1. 8
  1.  

  2. 19

    It is perhaps worth noting that this article appears to be in complete ignorance of the history of both shared libraries and filesystems. Although I started skimming after a while, what it appears to want for library code is static linking, which is alive and well in modern language environments such as Go (and causing problems too, of course).

    I feel that there are interesting arguments to be had about getting rid of both shared libraries and filesystems, but you are unlikely to find good ones in an article that is historically ignorant. People have looked into these issues before and the current approaches exist for good reasons; recreating the mistakes and missteps of the past is not going to be progress.

    1. 18

      Agreed.

      Some lines from the article that made me frown:

      C is a programming language that has been designed with the idea of shared/dynamic libraries in mind.

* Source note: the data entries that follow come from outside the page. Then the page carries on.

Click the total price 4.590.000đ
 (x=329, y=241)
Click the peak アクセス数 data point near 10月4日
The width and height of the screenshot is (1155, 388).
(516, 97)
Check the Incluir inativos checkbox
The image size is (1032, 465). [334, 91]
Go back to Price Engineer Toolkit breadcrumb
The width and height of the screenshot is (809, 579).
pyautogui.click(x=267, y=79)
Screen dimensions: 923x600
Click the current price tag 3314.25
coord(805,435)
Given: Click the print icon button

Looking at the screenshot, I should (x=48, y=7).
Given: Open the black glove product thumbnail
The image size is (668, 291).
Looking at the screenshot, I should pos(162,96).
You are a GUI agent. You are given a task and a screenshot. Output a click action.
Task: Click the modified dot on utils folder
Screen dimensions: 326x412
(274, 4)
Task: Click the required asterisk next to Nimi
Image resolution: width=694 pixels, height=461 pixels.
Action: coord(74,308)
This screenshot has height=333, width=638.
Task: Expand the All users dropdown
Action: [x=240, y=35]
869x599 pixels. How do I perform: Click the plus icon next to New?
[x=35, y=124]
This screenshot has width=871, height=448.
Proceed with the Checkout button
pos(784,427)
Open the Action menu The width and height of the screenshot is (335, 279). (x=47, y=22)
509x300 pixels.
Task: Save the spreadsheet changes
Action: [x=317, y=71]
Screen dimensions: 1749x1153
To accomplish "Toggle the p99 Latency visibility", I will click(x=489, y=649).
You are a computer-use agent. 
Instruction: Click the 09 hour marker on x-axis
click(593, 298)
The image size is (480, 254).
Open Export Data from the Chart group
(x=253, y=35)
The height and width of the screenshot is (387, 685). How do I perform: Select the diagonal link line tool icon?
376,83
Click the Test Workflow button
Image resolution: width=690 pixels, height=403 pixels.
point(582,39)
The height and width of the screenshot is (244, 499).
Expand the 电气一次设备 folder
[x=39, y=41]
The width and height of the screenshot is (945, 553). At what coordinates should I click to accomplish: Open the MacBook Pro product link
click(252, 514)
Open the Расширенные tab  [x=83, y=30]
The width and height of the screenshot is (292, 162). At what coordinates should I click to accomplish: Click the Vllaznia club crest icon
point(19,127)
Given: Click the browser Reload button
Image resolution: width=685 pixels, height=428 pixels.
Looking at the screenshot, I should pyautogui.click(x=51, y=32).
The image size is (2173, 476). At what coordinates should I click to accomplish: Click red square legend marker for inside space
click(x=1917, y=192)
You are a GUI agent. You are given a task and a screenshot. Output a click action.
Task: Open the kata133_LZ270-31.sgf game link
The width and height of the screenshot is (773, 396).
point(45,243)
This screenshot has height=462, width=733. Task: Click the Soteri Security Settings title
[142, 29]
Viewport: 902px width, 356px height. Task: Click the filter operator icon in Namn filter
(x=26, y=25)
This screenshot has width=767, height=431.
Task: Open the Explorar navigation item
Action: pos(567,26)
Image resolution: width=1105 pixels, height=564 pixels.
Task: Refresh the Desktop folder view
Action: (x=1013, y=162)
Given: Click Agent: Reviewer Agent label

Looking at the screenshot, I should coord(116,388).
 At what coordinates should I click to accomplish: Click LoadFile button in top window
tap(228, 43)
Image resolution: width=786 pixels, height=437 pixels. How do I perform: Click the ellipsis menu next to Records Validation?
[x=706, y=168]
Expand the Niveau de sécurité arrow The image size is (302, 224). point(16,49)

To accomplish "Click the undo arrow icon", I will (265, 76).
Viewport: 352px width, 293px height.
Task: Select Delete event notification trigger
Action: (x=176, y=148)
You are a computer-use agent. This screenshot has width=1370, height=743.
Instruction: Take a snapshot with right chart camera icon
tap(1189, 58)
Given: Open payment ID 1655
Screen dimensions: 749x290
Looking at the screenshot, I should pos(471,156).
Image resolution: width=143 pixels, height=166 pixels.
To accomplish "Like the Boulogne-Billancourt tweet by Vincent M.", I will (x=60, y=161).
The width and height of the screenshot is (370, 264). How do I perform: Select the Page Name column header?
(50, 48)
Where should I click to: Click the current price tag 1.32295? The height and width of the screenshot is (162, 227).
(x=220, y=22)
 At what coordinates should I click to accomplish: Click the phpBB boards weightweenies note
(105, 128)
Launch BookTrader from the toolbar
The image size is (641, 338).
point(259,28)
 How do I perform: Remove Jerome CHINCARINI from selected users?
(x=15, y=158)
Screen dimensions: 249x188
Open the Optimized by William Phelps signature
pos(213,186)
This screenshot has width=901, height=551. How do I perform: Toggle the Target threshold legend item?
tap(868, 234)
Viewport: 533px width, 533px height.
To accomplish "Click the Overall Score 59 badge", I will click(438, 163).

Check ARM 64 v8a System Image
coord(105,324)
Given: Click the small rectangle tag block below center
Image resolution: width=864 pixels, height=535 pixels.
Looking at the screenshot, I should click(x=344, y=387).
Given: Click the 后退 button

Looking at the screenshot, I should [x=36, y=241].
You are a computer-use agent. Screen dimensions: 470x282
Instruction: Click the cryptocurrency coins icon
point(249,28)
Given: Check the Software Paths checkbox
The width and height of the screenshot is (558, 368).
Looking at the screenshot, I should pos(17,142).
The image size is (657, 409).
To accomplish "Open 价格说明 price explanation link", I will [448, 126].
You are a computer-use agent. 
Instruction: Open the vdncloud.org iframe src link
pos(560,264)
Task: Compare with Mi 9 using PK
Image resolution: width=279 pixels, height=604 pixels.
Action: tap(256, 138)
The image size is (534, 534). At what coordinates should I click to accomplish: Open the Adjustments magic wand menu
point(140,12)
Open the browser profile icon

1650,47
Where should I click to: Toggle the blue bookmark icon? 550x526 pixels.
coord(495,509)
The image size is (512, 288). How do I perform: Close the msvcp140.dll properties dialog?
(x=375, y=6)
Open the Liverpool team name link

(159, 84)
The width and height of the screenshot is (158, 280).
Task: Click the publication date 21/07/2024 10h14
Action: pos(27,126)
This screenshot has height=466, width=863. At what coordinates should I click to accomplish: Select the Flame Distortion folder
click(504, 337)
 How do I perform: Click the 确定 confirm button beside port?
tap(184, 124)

It was created in a time of turmoil where code ran only on a few types of machines and was a headache to get working on new machines or competitor’s machines.

      Lolwut? C didn’t have any notion of dynamic libraries for many years.

      When you “link” this program, usually at the time when you compile it, it performs a process called “relocation” where it fills in the madlibs with the locations of the routines on the specific machine you want to run it on. These are the “shared libraries.”

      That’s not how…damn it. Shared libraries refer to dynamically-loaded libraries, not normal statically-linked libraries. That’s not how this works.

      Here is my theory on filesystems, and I’m just gonna throw it out there… they were designed once and then people forgot to change them.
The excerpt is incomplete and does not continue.